-- Opening Marker --

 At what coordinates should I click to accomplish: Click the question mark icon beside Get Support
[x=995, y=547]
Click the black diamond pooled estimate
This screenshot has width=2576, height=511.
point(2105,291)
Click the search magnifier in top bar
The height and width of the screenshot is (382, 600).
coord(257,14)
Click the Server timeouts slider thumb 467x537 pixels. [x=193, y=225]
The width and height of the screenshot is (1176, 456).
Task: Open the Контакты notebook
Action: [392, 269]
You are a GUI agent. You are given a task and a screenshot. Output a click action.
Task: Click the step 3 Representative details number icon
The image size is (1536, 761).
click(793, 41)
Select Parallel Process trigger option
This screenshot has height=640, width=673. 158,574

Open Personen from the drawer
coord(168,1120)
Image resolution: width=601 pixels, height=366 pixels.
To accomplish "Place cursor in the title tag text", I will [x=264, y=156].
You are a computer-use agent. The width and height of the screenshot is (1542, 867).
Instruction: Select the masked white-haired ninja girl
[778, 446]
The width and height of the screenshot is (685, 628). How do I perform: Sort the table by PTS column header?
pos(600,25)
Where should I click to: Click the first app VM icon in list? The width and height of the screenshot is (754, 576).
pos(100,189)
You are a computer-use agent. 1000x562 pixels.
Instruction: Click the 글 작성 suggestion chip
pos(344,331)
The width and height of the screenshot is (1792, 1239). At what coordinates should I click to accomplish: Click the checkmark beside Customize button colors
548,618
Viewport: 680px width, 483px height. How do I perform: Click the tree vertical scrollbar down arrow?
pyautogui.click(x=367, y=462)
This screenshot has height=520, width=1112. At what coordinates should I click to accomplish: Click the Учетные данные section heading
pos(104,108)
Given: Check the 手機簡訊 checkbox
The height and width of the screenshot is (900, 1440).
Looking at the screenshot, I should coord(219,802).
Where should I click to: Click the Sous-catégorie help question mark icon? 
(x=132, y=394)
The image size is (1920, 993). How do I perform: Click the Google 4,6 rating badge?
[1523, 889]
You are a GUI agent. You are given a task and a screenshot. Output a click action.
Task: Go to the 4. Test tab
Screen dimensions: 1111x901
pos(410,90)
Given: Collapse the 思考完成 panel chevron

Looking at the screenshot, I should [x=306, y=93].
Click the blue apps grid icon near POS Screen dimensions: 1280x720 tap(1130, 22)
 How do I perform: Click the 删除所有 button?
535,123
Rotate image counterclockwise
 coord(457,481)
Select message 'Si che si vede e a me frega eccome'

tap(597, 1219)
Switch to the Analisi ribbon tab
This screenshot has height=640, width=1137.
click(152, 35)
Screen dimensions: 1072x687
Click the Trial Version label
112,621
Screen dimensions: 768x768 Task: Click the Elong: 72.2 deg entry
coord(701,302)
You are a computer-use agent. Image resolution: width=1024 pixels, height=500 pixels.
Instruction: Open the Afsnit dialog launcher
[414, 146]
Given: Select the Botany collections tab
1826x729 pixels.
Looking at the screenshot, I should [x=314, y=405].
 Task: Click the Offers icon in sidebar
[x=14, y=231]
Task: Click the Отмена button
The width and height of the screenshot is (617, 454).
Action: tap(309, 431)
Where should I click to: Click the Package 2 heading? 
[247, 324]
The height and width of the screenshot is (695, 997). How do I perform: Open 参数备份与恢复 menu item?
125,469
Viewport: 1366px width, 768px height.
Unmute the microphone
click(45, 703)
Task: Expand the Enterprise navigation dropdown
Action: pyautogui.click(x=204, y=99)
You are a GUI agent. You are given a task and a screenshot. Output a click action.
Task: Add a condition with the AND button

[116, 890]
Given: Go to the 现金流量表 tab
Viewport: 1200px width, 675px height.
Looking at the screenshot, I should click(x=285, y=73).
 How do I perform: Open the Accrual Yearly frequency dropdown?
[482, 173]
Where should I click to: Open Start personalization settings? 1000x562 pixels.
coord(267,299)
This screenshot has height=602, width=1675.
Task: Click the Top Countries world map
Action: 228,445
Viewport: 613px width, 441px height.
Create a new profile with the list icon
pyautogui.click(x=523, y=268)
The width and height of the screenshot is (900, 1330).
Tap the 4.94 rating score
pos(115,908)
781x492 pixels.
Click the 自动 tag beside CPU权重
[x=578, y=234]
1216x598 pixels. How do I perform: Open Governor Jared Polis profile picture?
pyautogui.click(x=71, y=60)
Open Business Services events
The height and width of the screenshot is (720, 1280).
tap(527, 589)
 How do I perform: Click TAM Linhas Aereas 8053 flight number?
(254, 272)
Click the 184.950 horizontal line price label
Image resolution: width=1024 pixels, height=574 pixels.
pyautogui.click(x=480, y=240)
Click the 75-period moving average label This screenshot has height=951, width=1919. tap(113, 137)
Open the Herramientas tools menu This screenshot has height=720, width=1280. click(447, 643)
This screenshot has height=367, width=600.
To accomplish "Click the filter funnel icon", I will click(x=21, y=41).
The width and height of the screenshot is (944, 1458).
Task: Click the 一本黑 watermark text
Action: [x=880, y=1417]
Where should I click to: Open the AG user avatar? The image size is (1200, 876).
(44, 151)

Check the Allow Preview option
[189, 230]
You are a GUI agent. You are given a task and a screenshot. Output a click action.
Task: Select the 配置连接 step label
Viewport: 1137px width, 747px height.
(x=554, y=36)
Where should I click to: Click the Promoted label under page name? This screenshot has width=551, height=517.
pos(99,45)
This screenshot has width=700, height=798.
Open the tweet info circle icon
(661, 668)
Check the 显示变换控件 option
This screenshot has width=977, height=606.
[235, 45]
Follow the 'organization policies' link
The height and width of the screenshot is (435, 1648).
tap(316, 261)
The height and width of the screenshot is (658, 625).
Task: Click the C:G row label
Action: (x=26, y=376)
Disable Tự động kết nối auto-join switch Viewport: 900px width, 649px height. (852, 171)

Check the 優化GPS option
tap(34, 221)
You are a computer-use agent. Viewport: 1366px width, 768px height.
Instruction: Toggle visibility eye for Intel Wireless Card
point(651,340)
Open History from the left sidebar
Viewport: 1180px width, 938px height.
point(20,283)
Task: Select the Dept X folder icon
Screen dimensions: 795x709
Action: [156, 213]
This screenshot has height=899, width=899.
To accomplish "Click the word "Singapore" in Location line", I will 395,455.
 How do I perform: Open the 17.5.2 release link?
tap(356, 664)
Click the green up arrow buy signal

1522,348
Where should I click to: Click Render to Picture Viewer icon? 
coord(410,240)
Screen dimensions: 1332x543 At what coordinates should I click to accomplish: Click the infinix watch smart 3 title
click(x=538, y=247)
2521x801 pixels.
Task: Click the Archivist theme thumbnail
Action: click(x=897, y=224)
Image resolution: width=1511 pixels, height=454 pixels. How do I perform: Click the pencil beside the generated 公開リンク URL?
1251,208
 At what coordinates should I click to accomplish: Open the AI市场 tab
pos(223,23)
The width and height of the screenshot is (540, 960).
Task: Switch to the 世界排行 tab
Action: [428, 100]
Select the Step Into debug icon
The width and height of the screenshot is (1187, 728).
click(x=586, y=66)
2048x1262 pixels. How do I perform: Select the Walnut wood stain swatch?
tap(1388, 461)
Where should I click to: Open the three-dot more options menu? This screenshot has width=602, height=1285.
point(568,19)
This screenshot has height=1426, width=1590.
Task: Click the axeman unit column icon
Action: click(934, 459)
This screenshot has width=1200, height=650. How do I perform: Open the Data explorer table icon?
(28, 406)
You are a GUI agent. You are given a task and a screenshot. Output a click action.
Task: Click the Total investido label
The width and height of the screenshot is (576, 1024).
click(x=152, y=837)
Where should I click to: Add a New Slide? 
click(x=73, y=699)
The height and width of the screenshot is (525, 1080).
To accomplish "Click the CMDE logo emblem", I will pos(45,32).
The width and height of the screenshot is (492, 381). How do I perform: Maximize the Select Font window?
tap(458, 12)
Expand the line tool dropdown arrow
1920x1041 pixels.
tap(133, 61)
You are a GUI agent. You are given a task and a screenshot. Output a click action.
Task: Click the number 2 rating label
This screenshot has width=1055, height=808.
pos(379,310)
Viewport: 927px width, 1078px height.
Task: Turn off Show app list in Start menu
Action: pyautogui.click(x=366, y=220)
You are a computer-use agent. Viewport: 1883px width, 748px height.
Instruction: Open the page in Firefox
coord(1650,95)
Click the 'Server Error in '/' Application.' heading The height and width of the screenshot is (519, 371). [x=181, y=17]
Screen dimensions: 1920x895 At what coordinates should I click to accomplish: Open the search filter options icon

-- Closing Marker --

» **Instructions to follow**:
Each line from the one containing "Instruction: Open the page in Firefox" through the end of the entries, both included, is to be returned exactly, with no other lines.

» **Solved exercise**:
Instruction: Open the page in Firefox
coord(1650,95)
Click the 'Server Error in '/' Application.' heading The height and width of the screenshot is (519, 371). [x=181, y=17]
Screen dimensions: 1920x895 At what coordinates should I click to accomplish: Open the search filter options icon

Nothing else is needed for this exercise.